Personal information
- Height: 194 cm (6 ft 4 in)
- Playing position: Centre back

Youth career
- Years: Team
- -1964: Tekstilac Bačka Palanka
- 1964-1969: RK Sloga Doboj

Senior clubs
- Years: Team
- 1969-1971: RK Sinelton
- 1971-1972: RK Kvarner
- 1973-1981: RK Borac Banja Luka
- 1981-1987: MTSV Schwabing
- 1987-1991: RK Borac Banja Luka

National team
- Years: Team / Apps / (Gls)
- –: Yugoslavia / 137 / (389)

Medal record
Representing Yugoslavia
Olympic Games
| Gold medal – first place | 1984 Los Angeles | Team |
World Championship
| Silver medal – second place | 1982 West Germany | Team |
| Bronze medal – third place | 1974 East Germany | Team |
Mediterranean Games
| Gold medal – first place | 1975 Algeria | Team |
| Gold medal – first place | 1979 Split | Team |

= Zdravko Rađenović =

Bosnian handball player

Zdravko Rađenović (Здравко Рађеновић, born 5 September 1952) is a Serbian retired handball player and former president of the Olympic Committee of Bosnia and Herzegovina, who competed for the Yugoslavia national handball team in two Olympic tournaments.

==Career==
===Club===
Zdravko Rađenović started his career at youth level playing for RK Sloga Doboj between 1964 and 1969. Majority of his senior years, between 1973 and 1981, Rađenović spent playing for multiple Yugoslav championships winning club RK Borac Banja Luka, leaving his mark on a team and generation that won four championships in a row. He also won the 1976 European Cup with the club.
From 1981 to 1987 he played for MTSV Schwabing. Here he won the DHB-Pokal in 1986.

===National team===
Over the years, Zdravko Rađenović was selected for the Yugoslavia national handball team on multiple occasion during his career, having important role as a player and competing at highest international levels, most notably at the 1976 Summer Olympics and 1984 Summer Olympics.

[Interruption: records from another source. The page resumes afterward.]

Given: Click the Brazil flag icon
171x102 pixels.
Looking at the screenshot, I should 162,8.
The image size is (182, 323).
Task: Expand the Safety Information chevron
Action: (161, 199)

At the 1976 Olympics tournament in Montreal he was a member of the Yugoslav handball team which finished fifth. He played all six matches and scored twelve goals.

Eight years later, at the 1984 Olympics tournament in Los Angeles, he was part of the Yugoslav handball team which won the gold medal. He played all six matches and scored ten goals.

===Legacy===
The handball dribble move 'a Radjenovic' is named after Zdravko Rađenović.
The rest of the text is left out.